Adaptive Matrix Online Learning through Smoothing with Guarantees for Nonsmooth Nonconvex Optimization
Ruichen Jiang, Zakaria Mhammedi, Mehryar Mohri, Aryan Mokhtari
TL;DR
The paper tackles online matrix optimization under an operator-norm constraint, where existing adaptive methods like Shampoo incur expensive quadratic projections. It extends Gradient-Based Prediction Algorithm (GBPA) to the matrix setting by introducing $(\alpha,\beta)$-admissible smoothings of the nuclear norm, achieving regret matching one-sided Shampoo up to constants. It then develops two efficient algorithms, FTPL (Gaussian smoothing) and FAML (hyperbolic smoothing), that avoid quadratic projections while retaining strong guarantees. Through Online-to-Nonconvex Conversion, the authors derive Pion and Leon with convergence guarantees to $(\rho,\varepsilon)$-stationary points for nonsmooth nonconvex matrix optimization, addressing gaps in existing methods like Muon. Empirical results on synthetic tasks illustrate stability and improved performance, highlighting the practical impact for spectral-structure-aware optimization in deep learning and quasi-Newton-style online updates.
Abstract
We study online linear optimization with matrix variables constrained by the operator norm, a setting where the geometry renders designing data-dependent and efficient adaptive algorithms challenging. The best-known adaptive regret bounds are achieved by Shampoo-like methods, but they require solving a costly quadratic projection subproblem. To address this, we extend the gradient-based prediction scheme to adaptive matrix online learning and cast algorithm design as constructing a family of smoothed potentials for the nuclear norm. We define a notion of admissibility for such smoothings and prove any admissible smoothing yields a regret bound matching the best-known guarantees of one-sided Shampoo.
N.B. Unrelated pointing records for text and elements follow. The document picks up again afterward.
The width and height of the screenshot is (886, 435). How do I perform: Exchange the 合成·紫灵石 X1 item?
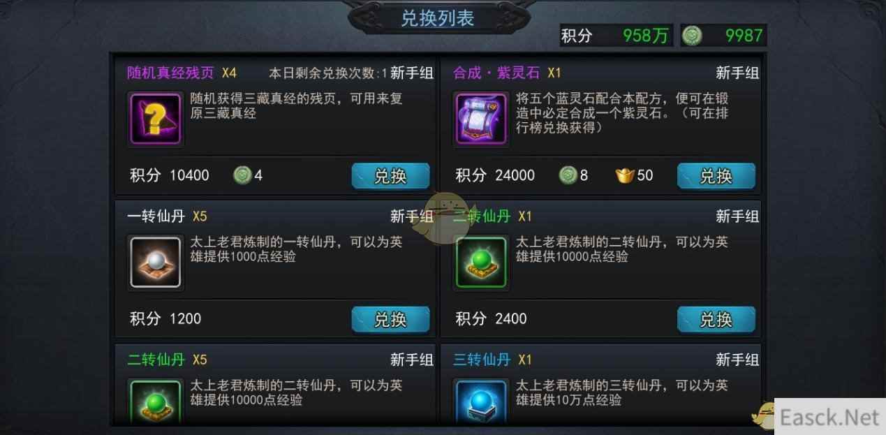coord(716,176)
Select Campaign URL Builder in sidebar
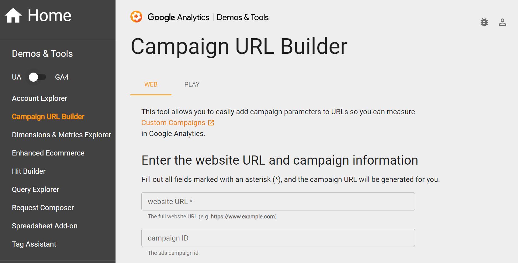The height and width of the screenshot is (263, 518). pos(48,117)
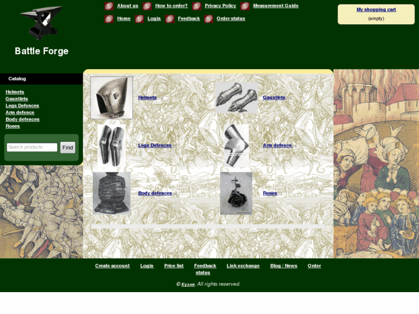Click the seal icon beside Feedback
This screenshot has height=314, width=419.
click(x=169, y=18)
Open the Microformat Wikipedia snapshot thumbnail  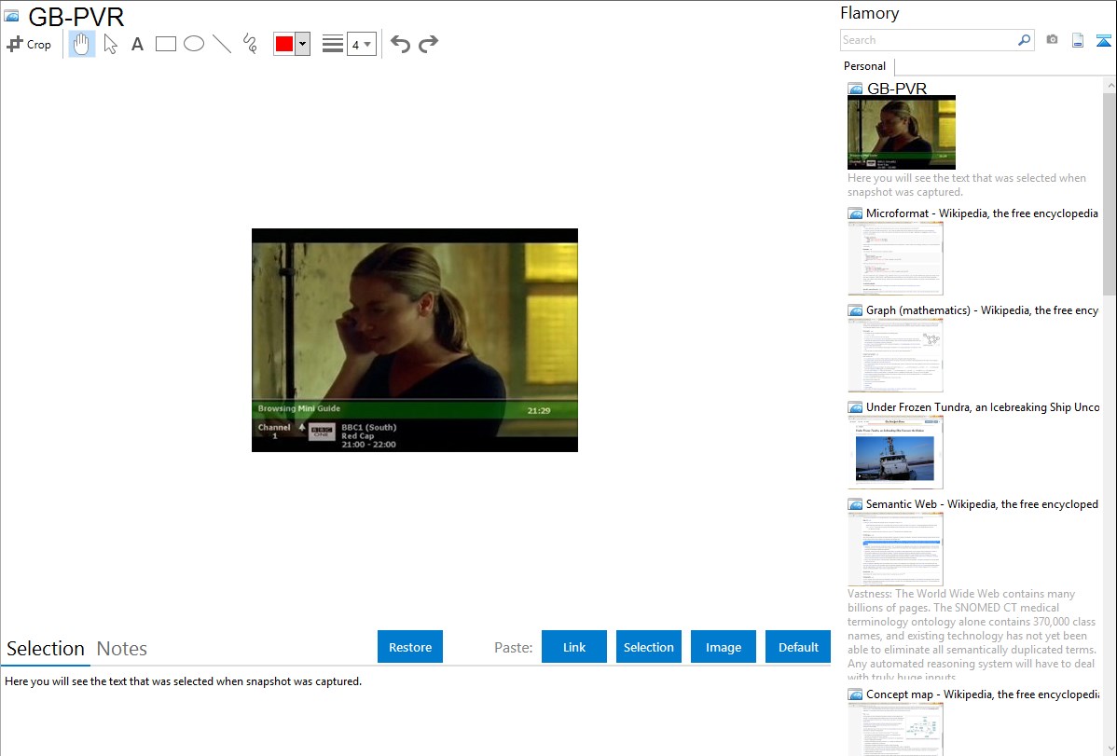click(x=895, y=258)
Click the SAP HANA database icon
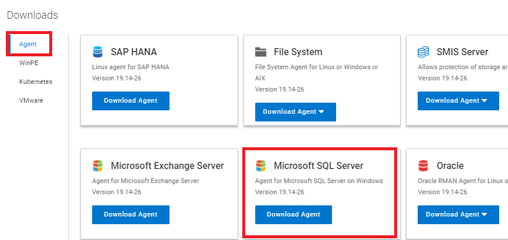The height and width of the screenshot is (240, 508). [98, 51]
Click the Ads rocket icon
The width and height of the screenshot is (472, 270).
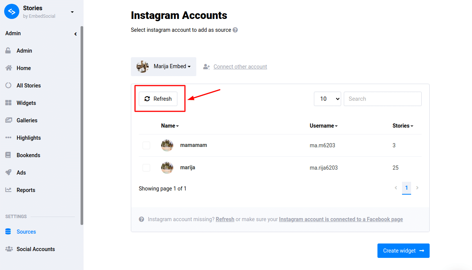(x=8, y=173)
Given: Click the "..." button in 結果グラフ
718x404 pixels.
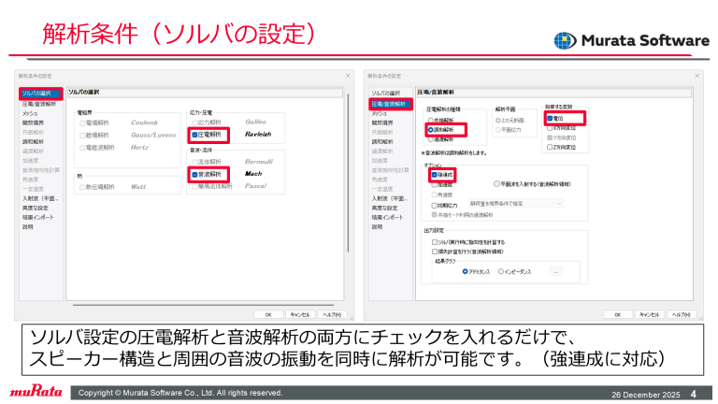Looking at the screenshot, I should point(557,271).
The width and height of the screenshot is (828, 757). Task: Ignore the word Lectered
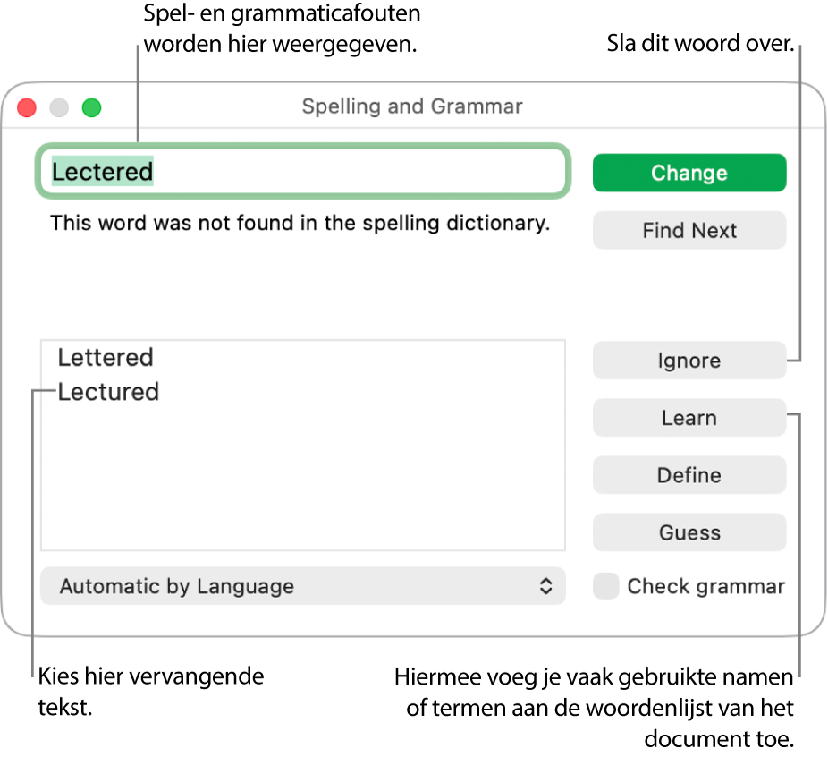[689, 361]
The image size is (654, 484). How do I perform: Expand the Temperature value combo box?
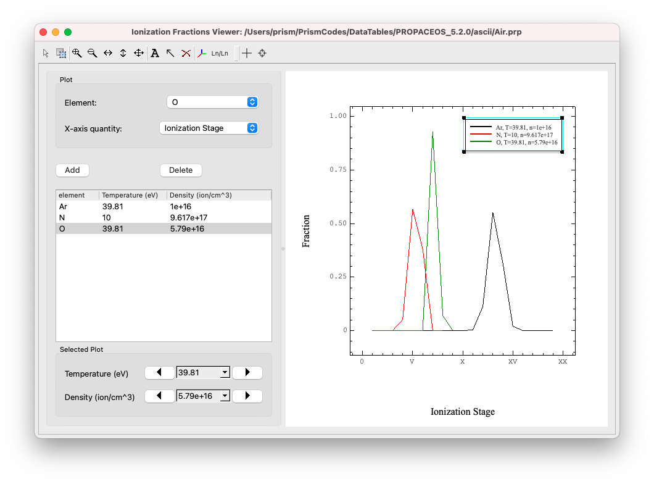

We instantiate this framework with two efficient methods that avoid quadratic projections. The first is an adaptive Follow-the-Perturbed-Leader (FTPL) method using Gaussian stochastic smoothing. The second is Follow-the-Augmented-Matrix-Leader (FAML), which uses a deterministic hyperbolic smoothing in an augmented matrix space. By analyzing the admissibility of these smoothings, we show both methods admit closed-form updates and match one-sided Shampoo's regret up to a constant factor, while significantly reducing computational cost. Lastly, using the online-to-nonconvex conversion, we derive two matrix-based optimizers, Pion (from FTPL) and Leon (from FAML). We prove convergence guarantees for these methods in nonsmooth nonconvex settings, a guarantee that the popular Muon optimizer lacks.